* Request
Rewrite the lines below, substituting "round marker" for every occurrence of "circle marker" and leaving everything else unchanged.

[Collected data entries]
=======

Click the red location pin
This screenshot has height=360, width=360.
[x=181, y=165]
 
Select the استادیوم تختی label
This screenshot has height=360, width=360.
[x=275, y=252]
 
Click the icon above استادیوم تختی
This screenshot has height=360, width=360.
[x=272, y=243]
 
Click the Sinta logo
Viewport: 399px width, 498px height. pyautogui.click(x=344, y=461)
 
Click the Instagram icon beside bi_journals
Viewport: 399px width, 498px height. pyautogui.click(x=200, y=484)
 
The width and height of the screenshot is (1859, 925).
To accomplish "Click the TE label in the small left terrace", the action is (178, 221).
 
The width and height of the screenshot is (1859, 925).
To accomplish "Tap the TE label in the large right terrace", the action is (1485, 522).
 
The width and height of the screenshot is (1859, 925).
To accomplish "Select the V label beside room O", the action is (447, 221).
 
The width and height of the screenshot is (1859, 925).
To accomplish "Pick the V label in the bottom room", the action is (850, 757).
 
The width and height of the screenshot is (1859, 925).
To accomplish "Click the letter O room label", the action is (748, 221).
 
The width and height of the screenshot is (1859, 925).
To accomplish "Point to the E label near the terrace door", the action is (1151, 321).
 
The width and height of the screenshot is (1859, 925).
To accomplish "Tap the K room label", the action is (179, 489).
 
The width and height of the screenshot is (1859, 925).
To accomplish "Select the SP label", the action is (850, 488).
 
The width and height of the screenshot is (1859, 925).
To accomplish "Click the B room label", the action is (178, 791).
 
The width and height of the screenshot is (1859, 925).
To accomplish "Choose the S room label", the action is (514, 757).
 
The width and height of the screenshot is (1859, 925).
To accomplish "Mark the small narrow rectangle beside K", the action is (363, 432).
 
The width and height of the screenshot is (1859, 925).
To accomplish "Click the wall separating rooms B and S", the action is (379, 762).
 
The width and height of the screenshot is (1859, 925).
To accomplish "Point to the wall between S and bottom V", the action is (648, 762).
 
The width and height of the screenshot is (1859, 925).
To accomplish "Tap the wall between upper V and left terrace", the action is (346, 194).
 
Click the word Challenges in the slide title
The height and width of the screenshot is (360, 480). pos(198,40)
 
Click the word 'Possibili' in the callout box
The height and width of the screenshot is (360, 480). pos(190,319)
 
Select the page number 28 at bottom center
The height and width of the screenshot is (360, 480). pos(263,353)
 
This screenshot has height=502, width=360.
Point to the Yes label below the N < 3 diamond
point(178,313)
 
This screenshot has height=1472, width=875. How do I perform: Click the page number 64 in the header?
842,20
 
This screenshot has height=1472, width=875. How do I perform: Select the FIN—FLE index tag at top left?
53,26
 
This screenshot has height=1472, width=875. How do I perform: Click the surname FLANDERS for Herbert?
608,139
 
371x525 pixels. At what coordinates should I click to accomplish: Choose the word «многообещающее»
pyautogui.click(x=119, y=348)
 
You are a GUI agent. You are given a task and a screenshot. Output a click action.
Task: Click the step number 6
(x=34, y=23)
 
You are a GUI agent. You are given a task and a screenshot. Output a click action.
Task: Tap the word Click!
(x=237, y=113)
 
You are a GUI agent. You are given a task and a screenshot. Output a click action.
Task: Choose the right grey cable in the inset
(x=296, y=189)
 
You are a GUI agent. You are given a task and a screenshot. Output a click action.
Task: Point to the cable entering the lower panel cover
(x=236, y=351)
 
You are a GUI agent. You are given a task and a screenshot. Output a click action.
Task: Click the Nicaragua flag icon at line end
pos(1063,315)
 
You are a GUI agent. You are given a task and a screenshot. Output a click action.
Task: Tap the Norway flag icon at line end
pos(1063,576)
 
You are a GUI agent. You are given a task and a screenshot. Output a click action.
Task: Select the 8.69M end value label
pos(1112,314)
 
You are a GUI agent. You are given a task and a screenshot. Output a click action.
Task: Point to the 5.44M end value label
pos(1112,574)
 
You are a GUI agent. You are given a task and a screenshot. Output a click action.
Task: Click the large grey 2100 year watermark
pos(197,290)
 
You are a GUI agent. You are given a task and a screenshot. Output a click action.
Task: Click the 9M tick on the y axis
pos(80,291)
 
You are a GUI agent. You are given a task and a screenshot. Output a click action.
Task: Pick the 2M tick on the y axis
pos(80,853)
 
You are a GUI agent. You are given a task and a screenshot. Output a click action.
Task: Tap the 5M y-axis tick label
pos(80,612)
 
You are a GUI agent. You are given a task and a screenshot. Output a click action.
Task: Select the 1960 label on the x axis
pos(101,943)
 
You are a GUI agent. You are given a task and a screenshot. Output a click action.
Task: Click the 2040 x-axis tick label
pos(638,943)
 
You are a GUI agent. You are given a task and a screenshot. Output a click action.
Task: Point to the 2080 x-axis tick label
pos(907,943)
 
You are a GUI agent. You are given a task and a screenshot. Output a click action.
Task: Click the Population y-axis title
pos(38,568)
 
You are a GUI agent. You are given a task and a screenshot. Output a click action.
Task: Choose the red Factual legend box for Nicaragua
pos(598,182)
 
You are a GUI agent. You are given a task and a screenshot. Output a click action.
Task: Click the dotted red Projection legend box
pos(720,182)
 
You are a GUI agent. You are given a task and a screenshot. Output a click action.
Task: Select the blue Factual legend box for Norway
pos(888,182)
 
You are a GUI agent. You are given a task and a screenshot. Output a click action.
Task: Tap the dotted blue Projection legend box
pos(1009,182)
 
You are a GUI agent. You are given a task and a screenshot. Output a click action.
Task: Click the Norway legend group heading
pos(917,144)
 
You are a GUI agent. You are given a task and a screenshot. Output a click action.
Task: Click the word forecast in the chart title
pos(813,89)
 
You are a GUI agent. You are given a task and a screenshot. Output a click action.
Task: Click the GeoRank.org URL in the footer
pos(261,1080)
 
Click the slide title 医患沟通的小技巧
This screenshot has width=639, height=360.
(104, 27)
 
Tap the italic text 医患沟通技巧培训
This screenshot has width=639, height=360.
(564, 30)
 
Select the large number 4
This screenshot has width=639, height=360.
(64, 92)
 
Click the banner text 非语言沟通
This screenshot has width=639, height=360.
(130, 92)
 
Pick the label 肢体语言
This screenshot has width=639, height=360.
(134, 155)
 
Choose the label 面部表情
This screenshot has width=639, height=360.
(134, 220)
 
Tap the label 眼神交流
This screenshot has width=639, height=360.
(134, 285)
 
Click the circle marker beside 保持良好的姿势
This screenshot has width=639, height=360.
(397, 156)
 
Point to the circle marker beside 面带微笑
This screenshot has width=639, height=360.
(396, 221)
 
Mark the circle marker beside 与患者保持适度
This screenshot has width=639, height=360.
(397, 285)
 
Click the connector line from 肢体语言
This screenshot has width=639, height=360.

=======

* Solution for this problem
Click the red location pin
This screenshot has height=360, width=360.
[x=181, y=165]
 
Select the استادیوم تختی label
This screenshot has height=360, width=360.
[x=275, y=252]
 
Click the icon above استادیوم تختی
This screenshot has height=360, width=360.
[x=272, y=243]
 
Click the Sinta logo
Viewport: 399px width, 498px height. pyautogui.click(x=344, y=461)
 
Click the Instagram icon beside bi_journals
Viewport: 399px width, 498px height. pyautogui.click(x=200, y=484)
 
The width and height of the screenshot is (1859, 925).
To accomplish "Click the TE label in the small left terrace", the action is (178, 221).
 
The width and height of the screenshot is (1859, 925).
To accomplish "Tap the TE label in the large right terrace", the action is (1485, 522).
 
The width and height of the screenshot is (1859, 925).
To accomplish "Select the V label beside room O", the action is (447, 221).
 
The width and height of the screenshot is (1859, 925).
To accomplish "Pick the V label in the bottom room", the action is (850, 757).
 
The width and height of the screenshot is (1859, 925).
To accomplish "Click the letter O room label", the action is (748, 221).
 
The width and height of the screenshot is (1859, 925).
To accomplish "Point to the E label near the terrace door", the action is (1151, 321).
 
The width and height of the screenshot is (1859, 925).
To accomplish "Tap the K room label", the action is (179, 489).
 
The width and height of the screenshot is (1859, 925).
To accomplish "Select the SP label", the action is (850, 488).
 
The width and height of the screenshot is (1859, 925).
To accomplish "Click the B room label", the action is (178, 791).
 
The width and height of the screenshot is (1859, 925).
To accomplish "Choose the S room label", the action is (514, 757).
 
The width and height of the screenshot is (1859, 925).
To accomplish "Mark the small narrow rectangle beside K", the action is (363, 432).
 
The width and height of the screenshot is (1859, 925).
To accomplish "Click the wall separating rooms B and S", the action is (379, 762).
 
The width and height of the screenshot is (1859, 925).
To accomplish "Point to the wall between S and bottom V", the action is (648, 762).
 
The width and height of the screenshot is (1859, 925).
To accomplish "Tap the wall between upper V and left terrace", the action is (346, 194).
 
Click the word Challenges in the slide title
The height and width of the screenshot is (360, 480). pos(198,40)
 
Click the word 'Possibili' in the callout box
The height and width of the screenshot is (360, 480). pos(190,319)
 
Select the page number 28 at bottom center
The height and width of the screenshot is (360, 480). pos(263,353)
 
This screenshot has height=502, width=360.
Point to the Yes label below the N < 3 diamond
point(178,313)
 
This screenshot has height=1472, width=875. How do I perform: Click the page number 64 in the header?
842,20
 
This screenshot has height=1472, width=875. How do I perform: Select the FIN—FLE index tag at top left?
53,26
 
This screenshot has height=1472, width=875. How do I perform: Click the surname FLANDERS for Herbert?
608,139
 
371x525 pixels. At what coordinates should I click to accomplish: Choose the word «многообещающее»
pyautogui.click(x=119, y=348)
 
You are a GUI agent. You are given a task and a screenshot. Output a click action.
Task: Click the step number 6
(x=34, y=23)
 
You are a GUI agent. You are given a task and a screenshot. Output a click action.
Task: Tap the word Click!
(x=237, y=113)
 
You are a GUI agent. You are given a task and a screenshot. Output a click action.
Task: Choose the right grey cable in the inset
(x=296, y=189)
 
You are a GUI agent. You are given a task and a screenshot. Output a click action.
Task: Point to the cable entering the lower panel cover
(x=236, y=351)
 
You are a GUI agent. You are given a task and a screenshot. Output a click action.
Task: Click the Nicaragua flag icon at line end
pos(1063,315)
 
You are a GUI agent. You are given a task and a screenshot. Output a click action.
Task: Tap the Norway flag icon at line end
pos(1063,576)
 
You are a GUI agent. You are given a task and a screenshot. Output a click action.
Task: Select the 8.69M end value label
pos(1112,314)
 
You are a GUI agent. You are given a task and a screenshot. Output a click action.
Task: Point to the 5.44M end value label
pos(1112,574)
 
You are a GUI agent. You are given a task and a screenshot. Output a click action.
Task: Click the large grey 2100 year watermark
pos(197,290)
 
You are a GUI agent. You are given a task and a screenshot. Output a click action.
Task: Click the 9M tick on the y axis
pos(80,291)
 
You are a GUI agent. You are given a task and a screenshot. Output a click action.
Task: Pick the 2M tick on the y axis
pos(80,853)
 
You are a GUI agent. You are given a task and a screenshot. Output a click action.
Task: Tap the 5M y-axis tick label
pos(80,612)
 
You are a GUI agent. You are given a task and a screenshot. Output a click action.
Task: Select the 1960 label on the x axis
pos(101,943)
 
You are a GUI agent. You are given a task and a screenshot. Output a click action.
Task: Click the 2040 x-axis tick label
pos(638,943)
 
You are a GUI agent. You are given a task and a screenshot. Output a click action.
Task: Point to the 2080 x-axis tick label
pos(907,943)
 
You are a GUI agent. You are given a task and a screenshot. Output a click action.
Task: Click the Population y-axis title
pos(38,568)
 
You are a GUI agent. You are given a task and a screenshot. Output a click action.
Task: Choose the red Factual legend box for Nicaragua
pos(598,182)
 
You are a GUI agent. You are given a task and a screenshot. Output a click action.
Task: Click the dotted red Projection legend box
pos(720,182)
 
You are a GUI agent. You are given a task and a screenshot. Output a click action.
Task: Select the blue Factual legend box for Norway
pos(888,182)
 
You are a GUI agent. You are given a task and a screenshot. Output a click action.
Task: Tap the dotted blue Projection legend box
pos(1009,182)
 
You are a GUI agent. You are given a task and a screenshot. Output a click action.
Task: Click the Norway legend group heading
pos(917,144)
 
You are a GUI agent. You are given a task and a screenshot. Output a click action.
Task: Click the word forecast in the chart title
pos(813,89)
 
You are a GUI agent. You are given a task and a screenshot. Output a click action.
Task: Click the GeoRank.org URL in the footer
pos(261,1080)
 
Click the slide title 医患沟通的小技巧
This screenshot has width=639, height=360.
(104, 27)
 
Tap the italic text 医患沟通技巧培训
This screenshot has width=639, height=360.
(564, 30)
 
Select the large number 4
This screenshot has width=639, height=360.
(64, 92)
 
Click the banner text 非语言沟通
This screenshot has width=639, height=360.
(130, 92)
 
Pick the label 肢体语言
This screenshot has width=639, height=360.
(134, 155)
 
Choose the label 面部表情
This screenshot has width=639, height=360.
(134, 220)
 
Tap the label 眼神交流
This screenshot has width=639, height=360.
(134, 285)
 
Click the round marker beside 保持良好的姿势
This screenshot has width=639, height=360.
(397, 156)
 
Point to the round marker beside 面带微笑
This screenshot has width=639, height=360.
(396, 221)
 
Mark the round marker beside 与患者保持适度
This screenshot has width=639, height=360.
(397, 285)
 
Click the connector line from 肢体语言
This screenshot has width=639, height=360.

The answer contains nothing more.